*WRITTEN PROBLEM 1*:
Answer these questions from the passage about visiting USC.
(a) How many days did the writer spend roaming around LA?
(b) Until what date must the writer wait for the scholarship decision?
(c) How many miles away would the writer be living from home?
*WRITTEN PROBLEM 2*: Translate this sentence from the passage about visiting USC into Spanish: "I have to wait till April 1st for the scholarship decision."
*WRITTEN PROBLEM 3*: Carry on the passage about visiting USC and waiting on a scholarship, picking up after its final sentence.

*SOURCE PASSAGE*:

......

I also spent three days roaming around LA after touring USC. I absolutely love that city. The people, the culture, the diversity, the natural beauty...so unbelievable - especially compared to the Midwest. I could so imagine myself living there. I think I'm in love.
I have to wait till April 1st for the scholarship decision. I can't stop thinking about it. If I don't get it, then yes, I'll see if I could still manage to afford USC with the help of financial aid, but my life would just be so much easier if I only had to worry about paying for living expenses. Plus my parents are very hesitant about my living 2000 miles away, and I tell ya, if USC costs just one penny more than an in-state college, they're not going to let me go.

......

(Source data)
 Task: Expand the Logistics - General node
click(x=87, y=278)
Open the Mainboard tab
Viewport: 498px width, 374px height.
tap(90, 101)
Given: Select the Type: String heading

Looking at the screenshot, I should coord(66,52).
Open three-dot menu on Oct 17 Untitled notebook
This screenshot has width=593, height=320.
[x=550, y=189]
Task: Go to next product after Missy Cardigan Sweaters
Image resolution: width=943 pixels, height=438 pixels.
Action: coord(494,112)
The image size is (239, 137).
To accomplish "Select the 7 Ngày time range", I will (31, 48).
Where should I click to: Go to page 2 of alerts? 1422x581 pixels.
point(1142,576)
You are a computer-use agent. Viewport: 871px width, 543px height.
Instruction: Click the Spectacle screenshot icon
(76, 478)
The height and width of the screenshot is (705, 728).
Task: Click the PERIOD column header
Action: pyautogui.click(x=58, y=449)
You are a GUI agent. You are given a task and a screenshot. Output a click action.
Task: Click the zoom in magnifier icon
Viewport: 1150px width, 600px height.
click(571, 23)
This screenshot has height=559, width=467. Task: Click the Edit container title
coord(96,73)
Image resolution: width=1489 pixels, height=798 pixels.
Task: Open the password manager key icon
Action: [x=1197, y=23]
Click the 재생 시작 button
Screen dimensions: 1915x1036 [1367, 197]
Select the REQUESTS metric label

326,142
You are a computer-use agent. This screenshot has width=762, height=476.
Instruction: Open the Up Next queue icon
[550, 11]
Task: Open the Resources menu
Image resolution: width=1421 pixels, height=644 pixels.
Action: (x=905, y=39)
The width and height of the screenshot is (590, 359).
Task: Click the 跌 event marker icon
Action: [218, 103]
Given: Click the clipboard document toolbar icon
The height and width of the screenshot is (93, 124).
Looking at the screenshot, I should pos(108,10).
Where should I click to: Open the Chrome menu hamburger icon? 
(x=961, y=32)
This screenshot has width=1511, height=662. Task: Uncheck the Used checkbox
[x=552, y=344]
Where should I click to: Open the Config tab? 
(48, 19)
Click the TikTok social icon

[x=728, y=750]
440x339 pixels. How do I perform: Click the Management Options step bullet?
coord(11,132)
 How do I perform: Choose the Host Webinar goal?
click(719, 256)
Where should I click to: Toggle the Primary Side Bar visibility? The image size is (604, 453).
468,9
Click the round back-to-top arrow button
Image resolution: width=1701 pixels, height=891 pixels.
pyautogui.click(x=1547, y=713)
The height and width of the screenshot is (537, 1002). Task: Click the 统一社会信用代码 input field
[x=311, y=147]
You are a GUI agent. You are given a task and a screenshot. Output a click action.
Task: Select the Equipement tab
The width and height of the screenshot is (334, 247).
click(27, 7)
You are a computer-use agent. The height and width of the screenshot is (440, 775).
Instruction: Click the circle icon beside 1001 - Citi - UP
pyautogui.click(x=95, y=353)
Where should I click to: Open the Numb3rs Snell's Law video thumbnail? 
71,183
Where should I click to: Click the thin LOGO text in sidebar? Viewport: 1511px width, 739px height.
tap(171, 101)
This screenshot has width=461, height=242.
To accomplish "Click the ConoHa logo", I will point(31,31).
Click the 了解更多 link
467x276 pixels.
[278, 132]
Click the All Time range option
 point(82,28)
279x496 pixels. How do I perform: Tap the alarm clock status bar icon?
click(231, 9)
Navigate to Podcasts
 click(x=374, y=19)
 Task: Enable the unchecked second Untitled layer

......

*RESPONSE 1*:
(a) Three days.
(b) April 1st.
(c) 2000 miles.

*RESPONSE 2*: Tengo que esperar hasta el 1 de abril para la decisión de la beca.

*RESPONSE 3*:
My parents are another reason why I want to go to LA. I need to get away from them so badly, and I'm sure a lot of you guys can relate. Ever since I came out to them two years ago, our relationship has been more or less dead. They hate that I'm gay, and I hate them for hating that I'm gay. I just need the freedom to be myself all the time - not merely for a few hours a day while I'm at school. And my relationship with my dad has been so bad lately that I can't even look at him. He's an alcoholic. My whole life I've just kept the fact buried and acted like it was normal for a dad to be out drinking till midnight every night of the week, but lately I've been coming to grips with it and seeing his actions for what they really are. He's been like this black cloud hanging over me; a harbinger of what I could become if I stay here in the Midwest and just keep with the status quo. And of course his physical presence alone is stifling - the reek of booze and tobacco leaves on his breath, the thundering of his clumsy steps, the cringe-worthy sound of his vomiting and coughing penetrating the walls. I need to be free of all that. I need to know that life can be more than that; that I can be more than that. And this scholarship can make all of that possible.